Nobu Hotel at Caesars Palace Las Vegas Review
Back around the time of the NFL Draft, Caesars ran a contest offering various prizes including free nights at any property. I was able to win two free nights and decided to cash them in with a stay at the Nobu Hotel. Nobu and Cromwell are two properties where I never get free night offers, so it seemed like a good chance to try it out.
The Nobu Hotel at Caesars Palace was the first Nobu Hotel when it opened in 2013. They now have hotels (and of course restaurants) all around the world.
The Nobu Hotel is the transformed Centurion Tower, built in 1970, in the center of Caesars Palace. It contains 180 rooms and suites. As you look at the front of Caesars Palace, the Nobu Hotel tower is just to the right of the main entrance.
As it is really the center of the Caesars Palace complex, it is only a short walk from the elevators to the casino floor, restaurants and the Strip. One of my biggest complaints about the Octavius Tower is that it is quite a hike to anything.

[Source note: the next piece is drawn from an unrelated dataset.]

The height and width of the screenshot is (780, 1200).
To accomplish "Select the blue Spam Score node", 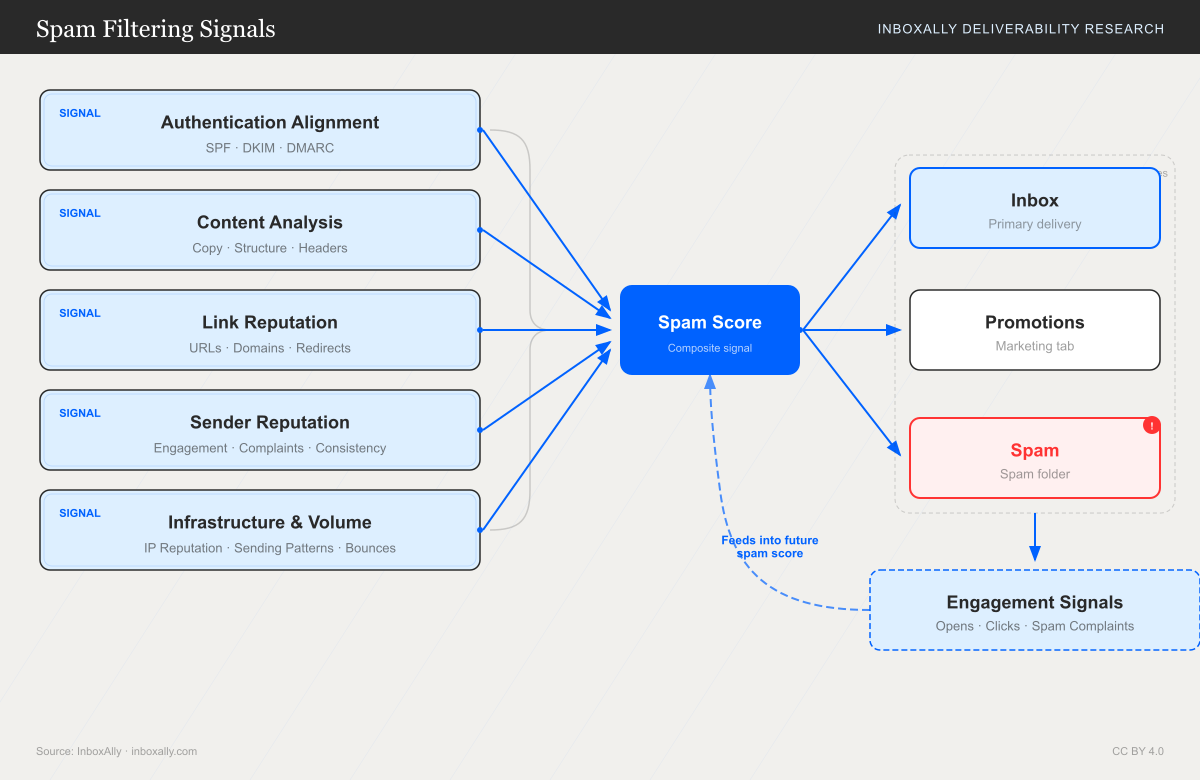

Caesars Palace is a mid-Strip property. It is between the Bellagio and Mirage and across from the Flamingo and Linq.
Entering Caesars from the main entrance, the “entrance” to the Nobu Hotel is located past the table games and High Limit area on to right. It is sandwiched between Cleopatra’s Barge and the Nobu Restaurant. Note there is not external entrance to Nobu. You must enter it through Caesars. It would be nice if there was a separate entrance (like there is at NoMad).
There is a small check in desk at the elevator bank. When I arrived, someone else was checking in there so a second employee explained I could check in at their main lobby on Floor 72. However, as I was waiting for the elevator, the check in desk opened up and I checked in there.
One thing to note here. The Nobu Tower is numbered starting at 72. So it goes Lobby (1st floor), Floor 72 (2nd floor). I was assigned room 7814. That means it is on Floor 78, which is actually the 8th floor of the tower.
In order to get up to your room, you must pass your key card under the elevator keypad and then select your floor.
I was curious why they made you select your floor; I imagine the computer already knows that. But my theory is it is for security. If someone finds a Nobu keycard, they can’t swipe it and go to the floor automatically where they could try the keycard out on the rooms. There are only about 20 rooms per floor.
I reserved a Deluxe King Room, the base level room at Nobu. I was assigned to room 7814 which is on the 8th floor. Unlike some hotels in Vegas, the Nobu doesn’t have long halls so you are always relatively close to the elevator bank.
As you enter, the bathroom is on the right and the rest of the room is straight ahead past a mirror. The rooms are small since it is an old property.
The king bed is against a wall decorated with a calligraphy stroke mural that compliments the pattern on the carpet.
On either side of the bed is a lantern style lamp with power outlet. The closet is located next to the bed. Inside are two robes and two pairs of slippers in addition to standard items like safe, extra blanket, and iron.
The bed faces a wall mounted TV and mini-bar.
Against the window is a large leather couch and wood table. Note that there is no desk in the room.
Unless you book a suite or room ending in 01, 03, 05, or 06, you aren’t going to have much of a view from any room at Nobu. My room faced the Forum Tower with a sliver view of the Strip.
For such a small room, the bathroom feels luxurious. There is an extremely deep sink under a lighted mirror.
Opposite the sink is a dressing area with makeup desk.
There is no tub but the open shower is huge and features both a wall mounted shower head and shower wand.
The bath products are in large size individual bottles and NaturaBissē branded.
On the second floor (Floor 72) there is a “guest lounge” area. It doesn’t appear that there are any snacks or anything, just a space to relax I guess.
Past the lounge is the gym.
The spa and pool are all the same that guests at Caesars Palace use, so you have to go down to the casino level for access.
While the Nobu Hotel Las Vegas is still very much a casino hotel, once you are in your room it does feel like a bit of a retreat. The room feels elegant and not gaudy. While now seven years old, the rooms don’t feel dated as they have been well maintained.
Not having to walk a great distance to your room is a benefit. I found all the staff to be friendly and helpful, which is not typical for Las Vegas. Not having to wait in long check in lines is a perk. I was surprised that even during COVID housekeeping made up my room during my stay.
I wish that there was a completely separate entrance to Nobu so you wouldn’t have to go through the casino each time, but I understand that it is an old building and they couldn’t add a separate drop off. Likewise, it would be nice if there was direct access to the pool and spa without having to go through the casino. Also on my wish list for the property is better utilization of the guest lounge — snacks or a happy hour would make it feel all the more exclusive.